Large-scale molecular shocks in galaxies

We review our on-going study of the shock-driven molecular gas chemistry in star-forming galaxies, based on observations with the IRAM Plateau de Bure Interferometer. We have obtained high-resolution (∼5″) images of the emission of silicon monoxide (SiO) in the nuclei of the nearby galaxies NGC 253, IC 342 and M 82. From observations in the Galaxy and theoretical models, SiO is known to be a privileged tracer of molecular shock chemistry. The large SiO abundances, 〈X(SiO)〉 ∼ 10−10–10−9, found along several hundreds of pc imply that large-scale shock chemistry must be at play in the inner disks of the three surveyed galaxies. Noticeable differences in the morphology of the SiO emission call to different driving mechanisms, however.
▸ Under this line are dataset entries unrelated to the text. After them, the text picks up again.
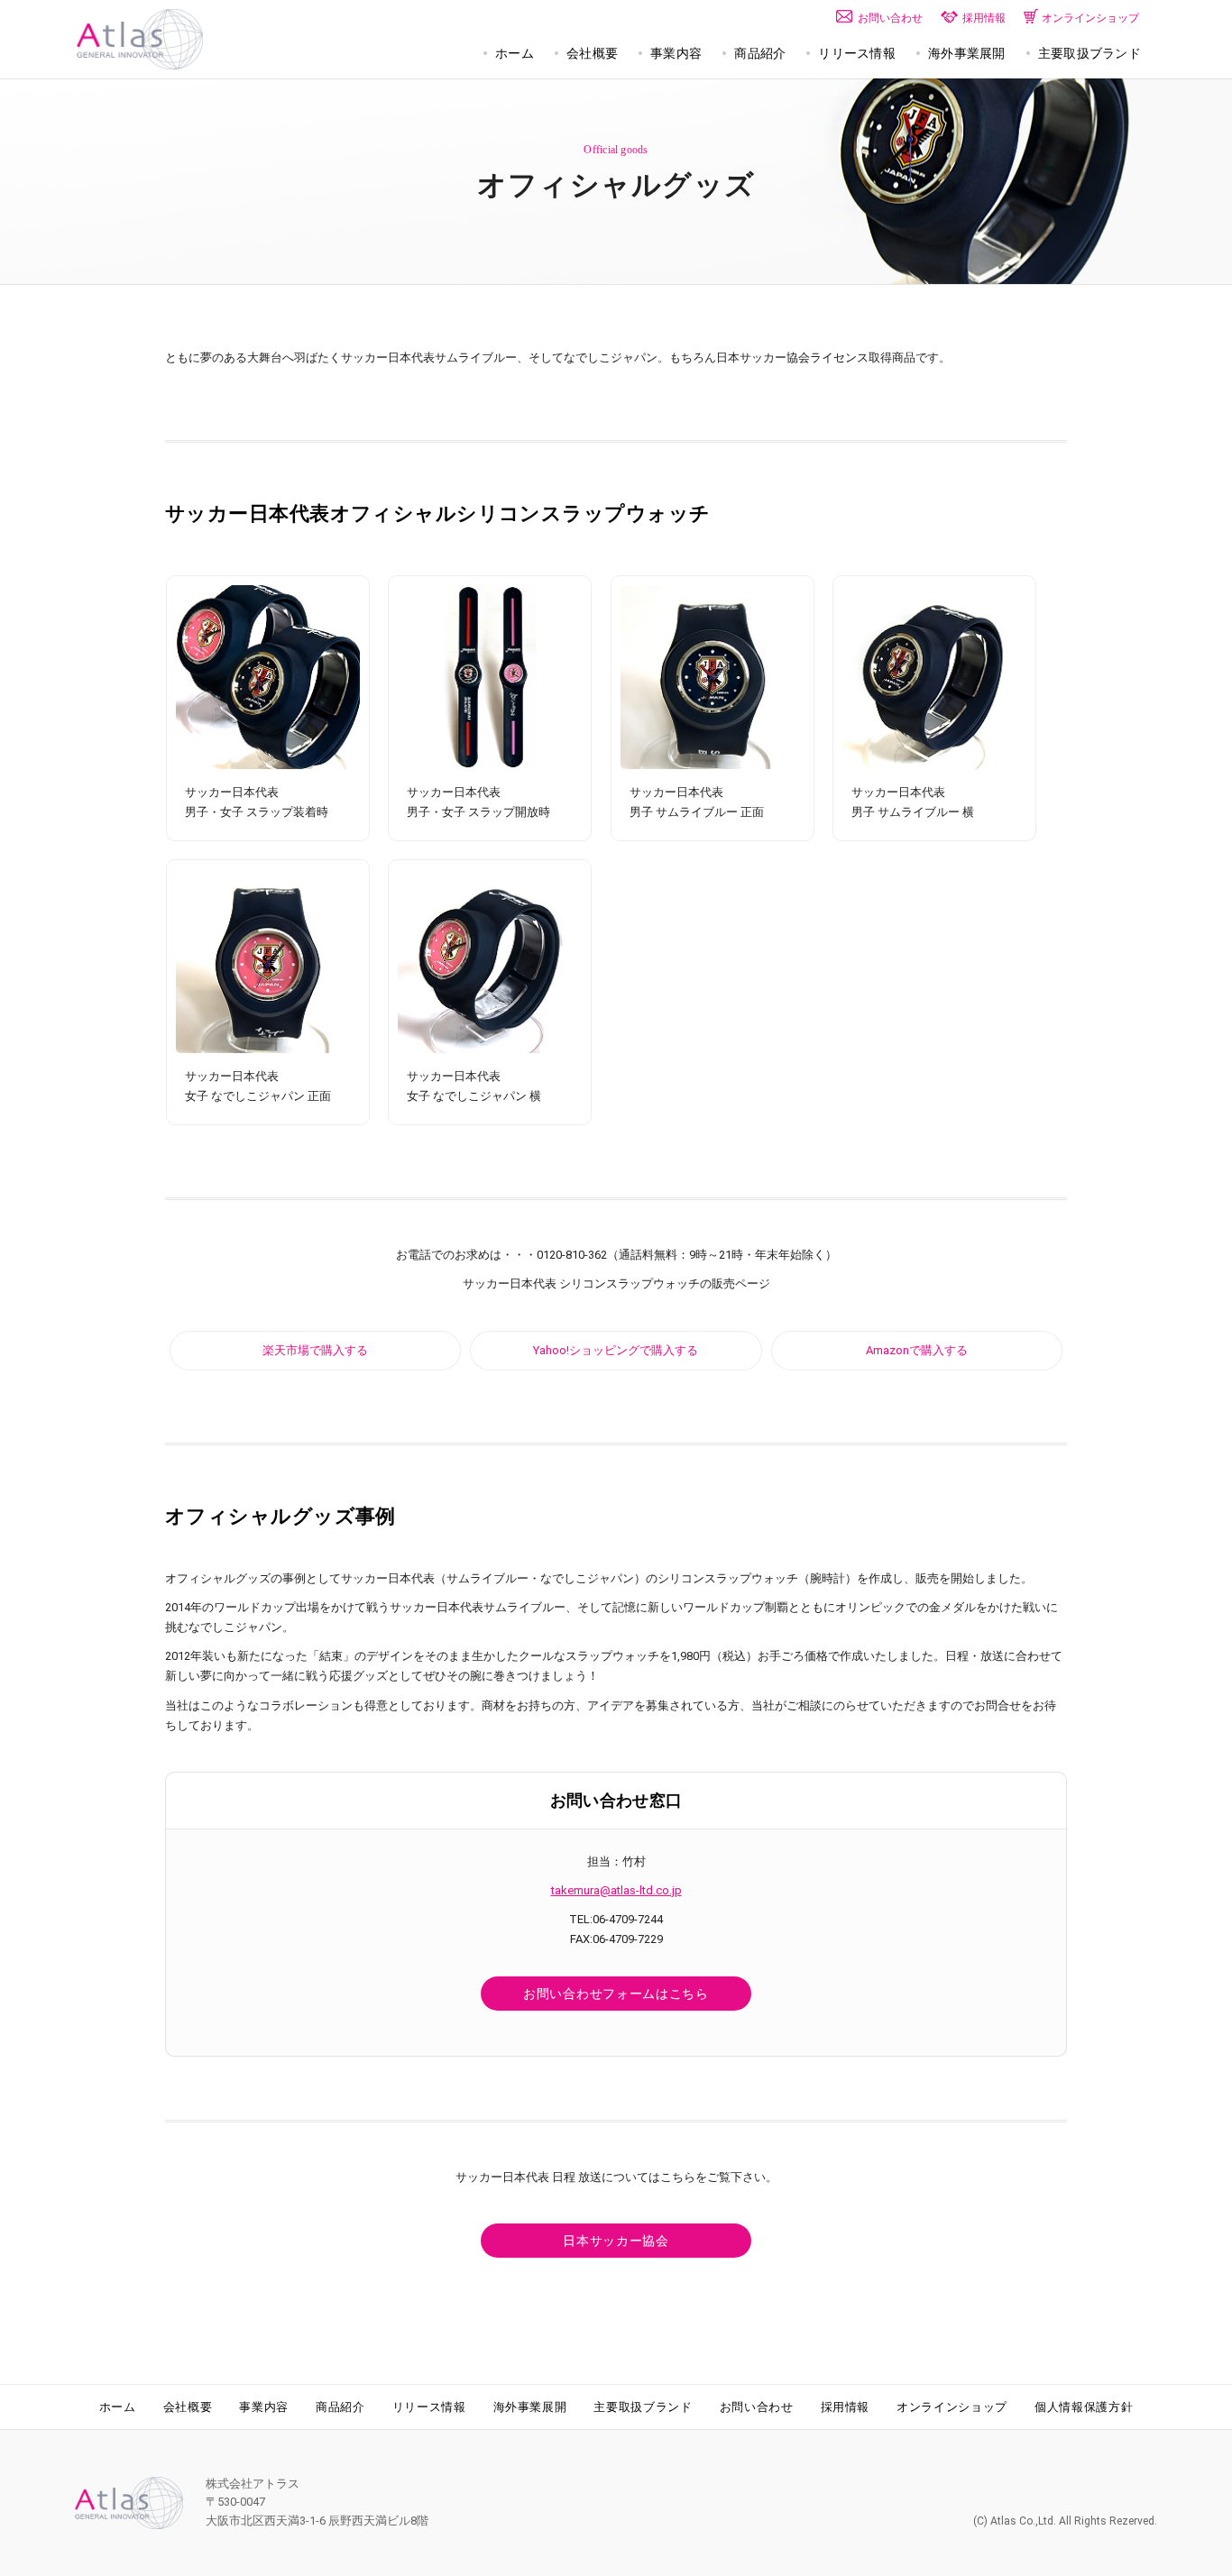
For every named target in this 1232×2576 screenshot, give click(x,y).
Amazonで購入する (917, 1350)
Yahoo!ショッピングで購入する (615, 1350)
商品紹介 (340, 2407)
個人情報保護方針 (1083, 2407)
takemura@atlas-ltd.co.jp (616, 1890)
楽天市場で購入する (315, 1350)
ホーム (117, 2407)
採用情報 (845, 2407)
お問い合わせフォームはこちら (616, 1993)
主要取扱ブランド (642, 2407)
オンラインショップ (951, 2407)
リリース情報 (429, 2407)
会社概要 (188, 2407)
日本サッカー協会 (616, 2240)
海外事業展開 (530, 2407)
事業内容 (264, 2407)
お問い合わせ (757, 2407)
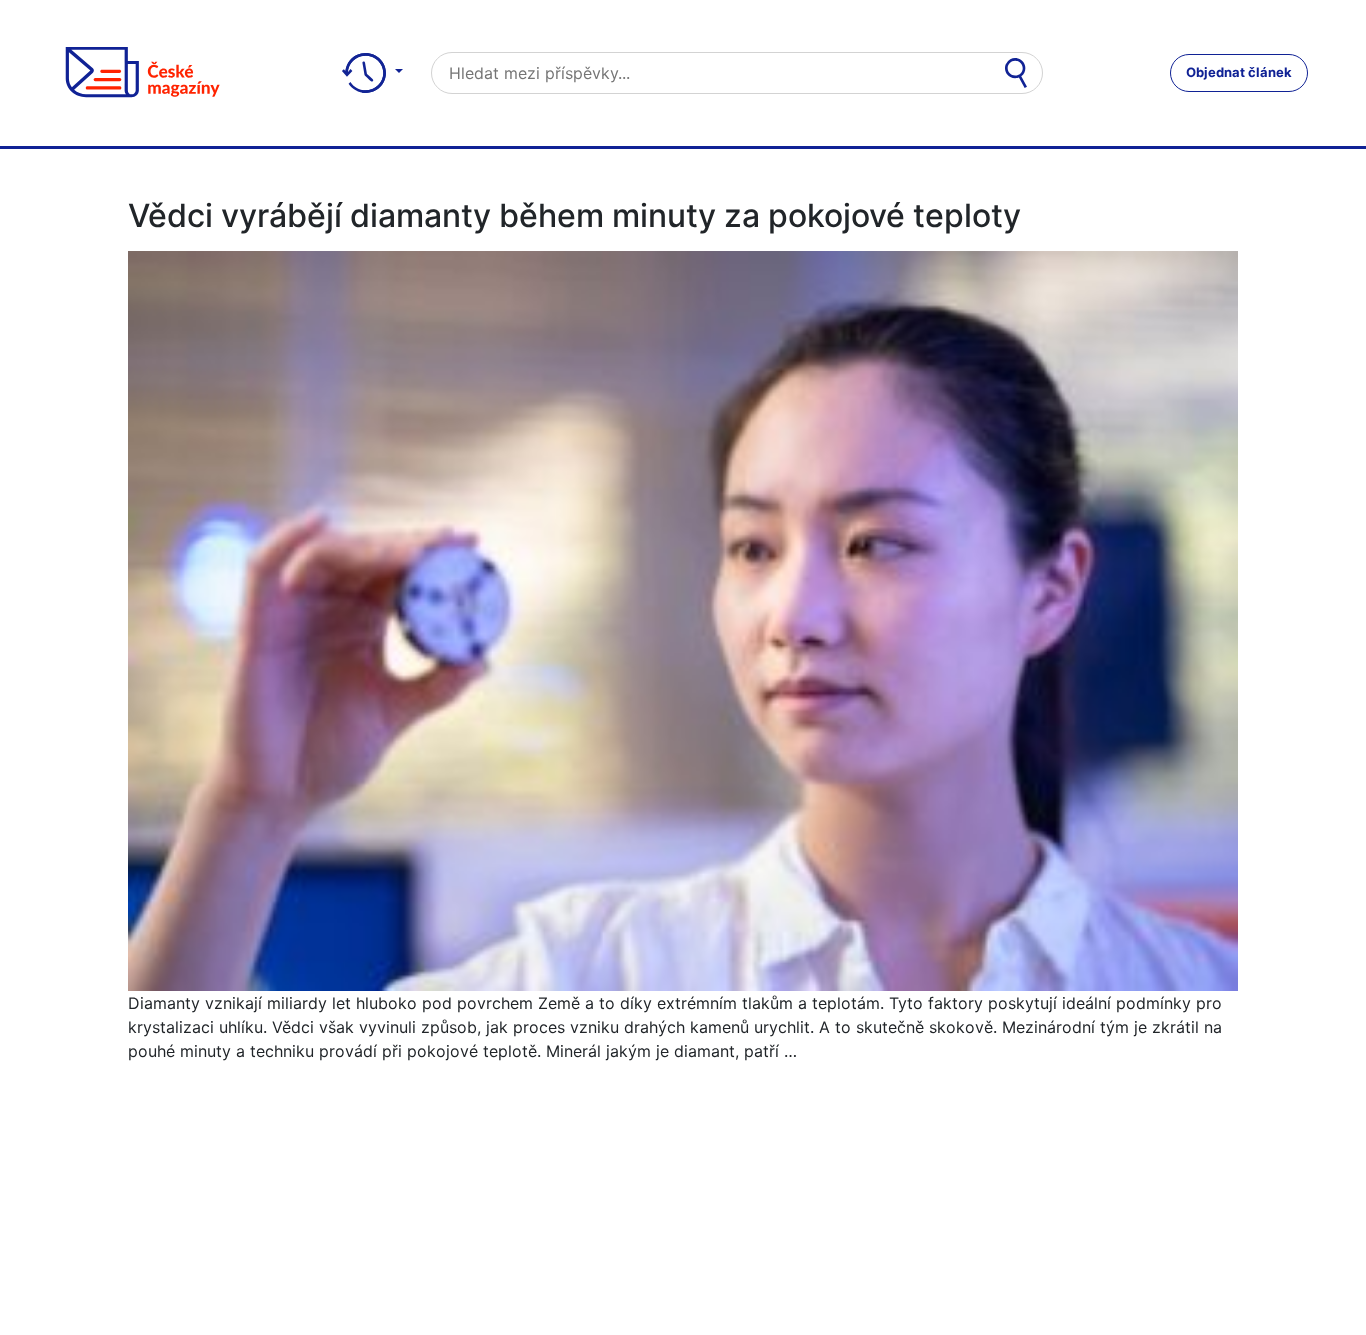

In NGC 253 and IC 342, the most plausible scenario is that of shocks arising in cloud–cloud collisions, dynamically triggered along the bar potential. In the case of M 82, shocks arise in the disk–halo interface, probably boosted by local episodes of mass ejection from the disk. These dissimilarities are explained in terms of the evolutionary stage of the starburst episodes. This work illustrates how high-resolution imaging of specific chemical tracers provide useful inputs to the understanding of galaxy evolution.